**Extract to read:**
§ §

Closed gavofyork closed 5 years ago
Now the heap is controlled by the external to runtime code: there are ext_malloc
and ext_free
functions that layout heap and provide allocation machinery. This approach has some upsides: it should be more performant, and sort of more convenient (since some external functions actually require allocations).
But it has some downsides too. It also should be implemented outside of the runtime, so for us this means we need at least 2 different implementations: one for Rust and one for JS. So such mechanism may increase the chance of consensus issue.
So maybe we should re-consider the question about allocation mechanism. To start, we probably need to measure the perfomance impact of placing allocation inside the runtime.
There are a few places where unsafe
code can be broken by changing the allocator, for example this.
It's unfortunate that even though we have a custom system allocator we can't be sure that it is safe to free memory that was allocated with the system allocator with Vec::drop
.
We need this for contracts because they can use a lot of allocations (bounded only by gas limit).
There are a few places...
I'm unconvinced any of these are unsafe, or at least cannot be made safe, in practice.
I already checked to ensure that Vec::drop
frees using ext_free
for sanity.

§ §

**Data shown:**
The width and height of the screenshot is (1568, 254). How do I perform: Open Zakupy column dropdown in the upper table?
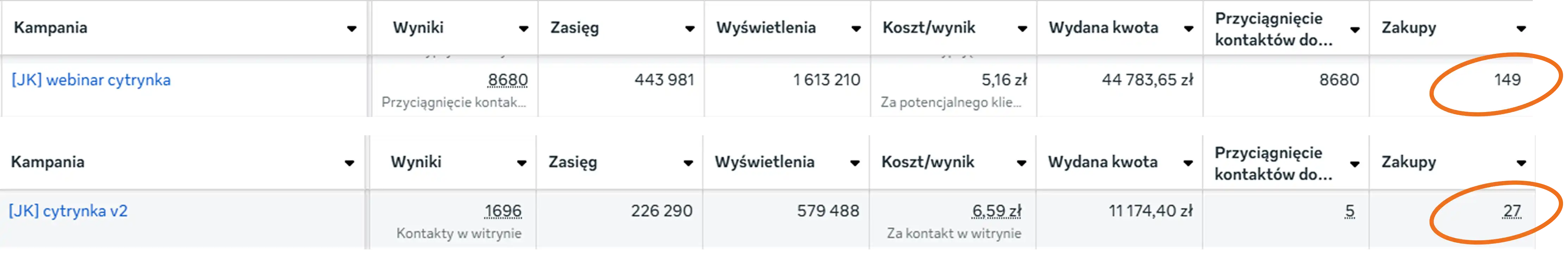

§ §

**Problems to solve:**
1 > Reproduce the part of the allocator discussion between "I'm unconvinced any" and "for sanity.", inclusive.
2 > Answer from the allocator discussion:
(a) Which two functions lay out the heap and provide the allocation machinery?
(b) For which two languages would separate implementations be needed?
(c) What bounds the number of allocations that contracts can use?

**Per-task outputs:**
1 >
I'm unconvinced any of these are unsafe, or at least cannot be made safe, in practice.
I already checked to ensure that Vec::drop
frees using ext_free
for sanity.

2 >
(a) ext_malloc and ext_free
(b) Rust and JS
(c) The gas limit